BEGIN AVAILABLE DATA
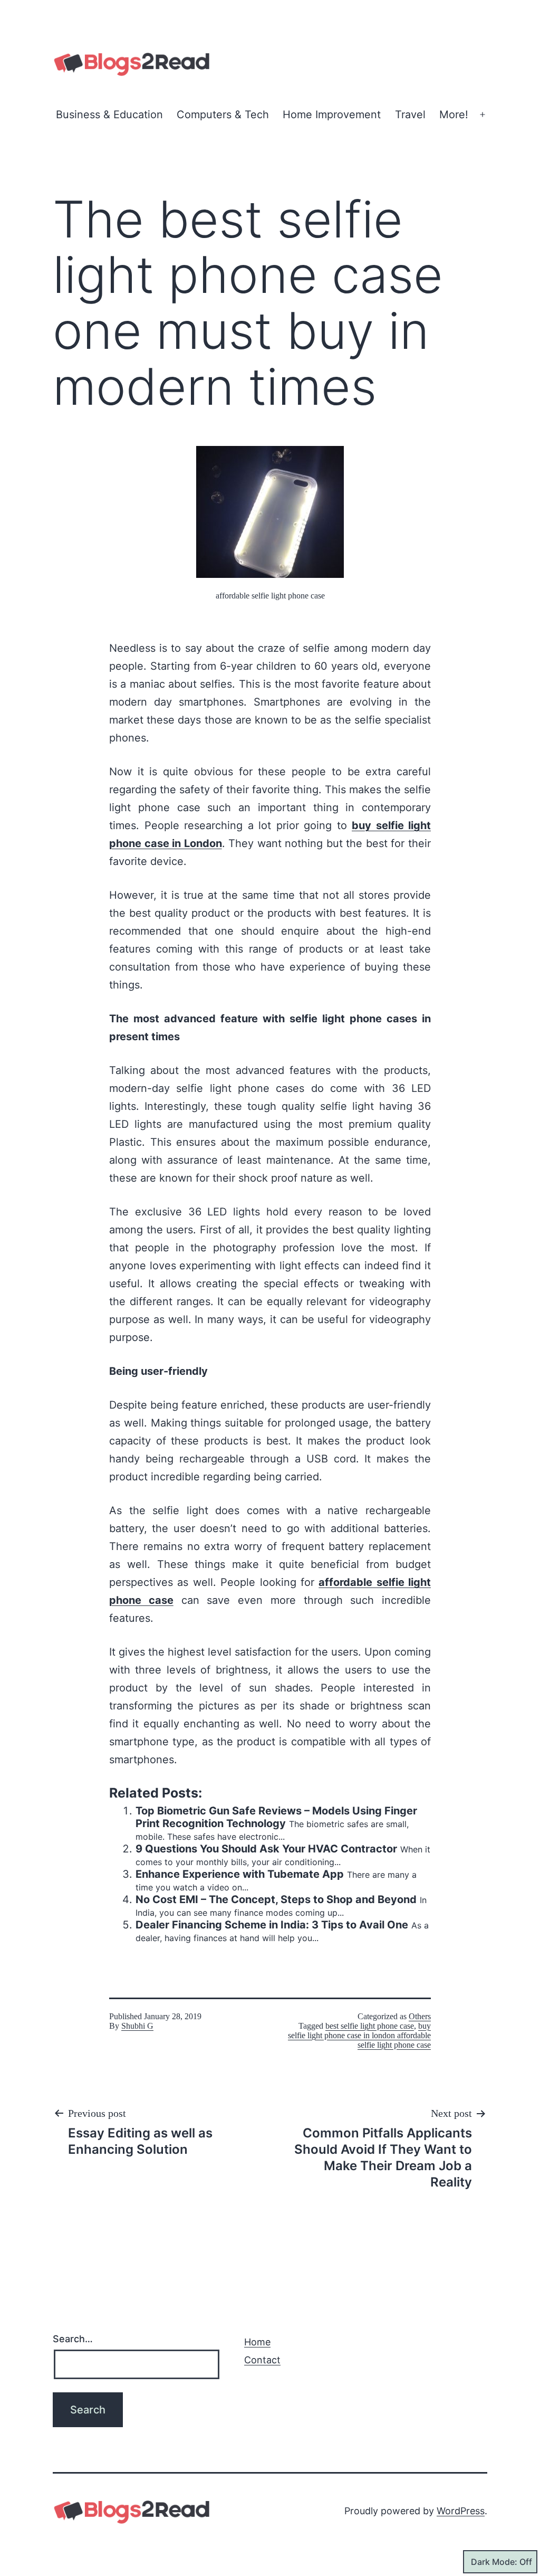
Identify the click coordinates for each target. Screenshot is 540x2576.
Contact (262, 2359)
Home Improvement (332, 114)
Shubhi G (137, 2025)
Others (420, 2016)
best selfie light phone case (369, 2025)
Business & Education (109, 114)
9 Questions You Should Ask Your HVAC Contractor (266, 1848)
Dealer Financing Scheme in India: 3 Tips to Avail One (272, 1924)
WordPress (461, 2510)
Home (257, 2341)
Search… (73, 2338)
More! (453, 114)
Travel (410, 114)
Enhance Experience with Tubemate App (240, 1874)
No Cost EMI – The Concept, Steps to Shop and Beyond (276, 1899)
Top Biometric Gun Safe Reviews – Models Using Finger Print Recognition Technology (276, 1817)
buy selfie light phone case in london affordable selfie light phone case (359, 2035)
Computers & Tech (223, 114)
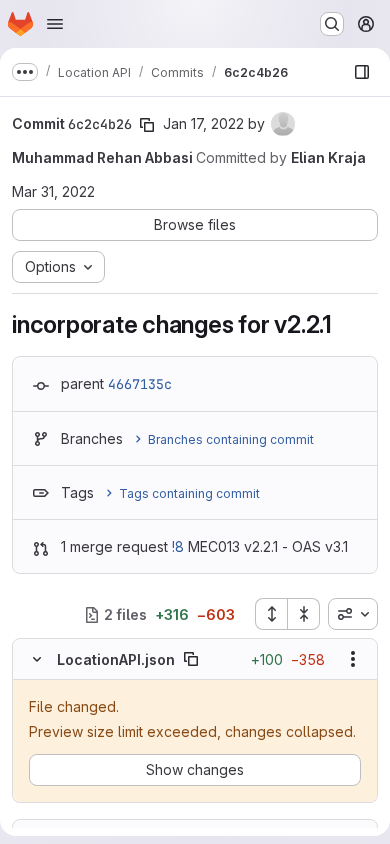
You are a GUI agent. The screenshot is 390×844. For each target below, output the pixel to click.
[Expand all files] (271, 614)
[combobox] (353, 614)
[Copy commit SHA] (147, 125)
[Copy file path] (191, 659)
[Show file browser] (362, 72)
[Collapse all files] (304, 614)
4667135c (140, 384)
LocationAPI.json (116, 659)
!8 (178, 546)
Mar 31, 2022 (53, 191)
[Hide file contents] (37, 659)
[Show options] (353, 659)
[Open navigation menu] (55, 24)
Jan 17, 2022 (203, 123)
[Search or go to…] (332, 24)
END AVAILABLE DATA
After locating the line containing "More! (453, 114)" in the entries above, repeat only it and each later line through the end, exactly, without any pictures.

ANSWER TO THIS PROBLEM:
More! (453, 114)
Travel (410, 114)
Enhance Experience with Tubemate App (240, 1874)
No Cost EMI – The Concept, Steps to Shop and Beyond (276, 1899)
Top Biometric Gun Safe Reviews – Models Using Finger Print Recognition Technology (276, 1817)
buy selfie light phone case in london affordable selfie light phone case (359, 2035)
Computers & Tech (223, 114)
You are a GUI agent. The screenshot is 390×844. For each target below, output the pixel to click.
[Expand all files] (271, 614)
[combobox] (353, 614)
[Copy commit SHA] (147, 125)
[Copy file path] (191, 659)
[Show file browser] (362, 72)
[Collapse all files] (304, 614)
4667135c (140, 384)
LocationAPI.json (116, 659)
!8 (178, 546)
Mar 31, 2022 (53, 191)
[Hide file contents] (37, 659)
[Show options] (353, 659)
[Open navigation menu] (55, 24)
Jan 17, 2022 (203, 123)
[Search or go to…] (332, 24)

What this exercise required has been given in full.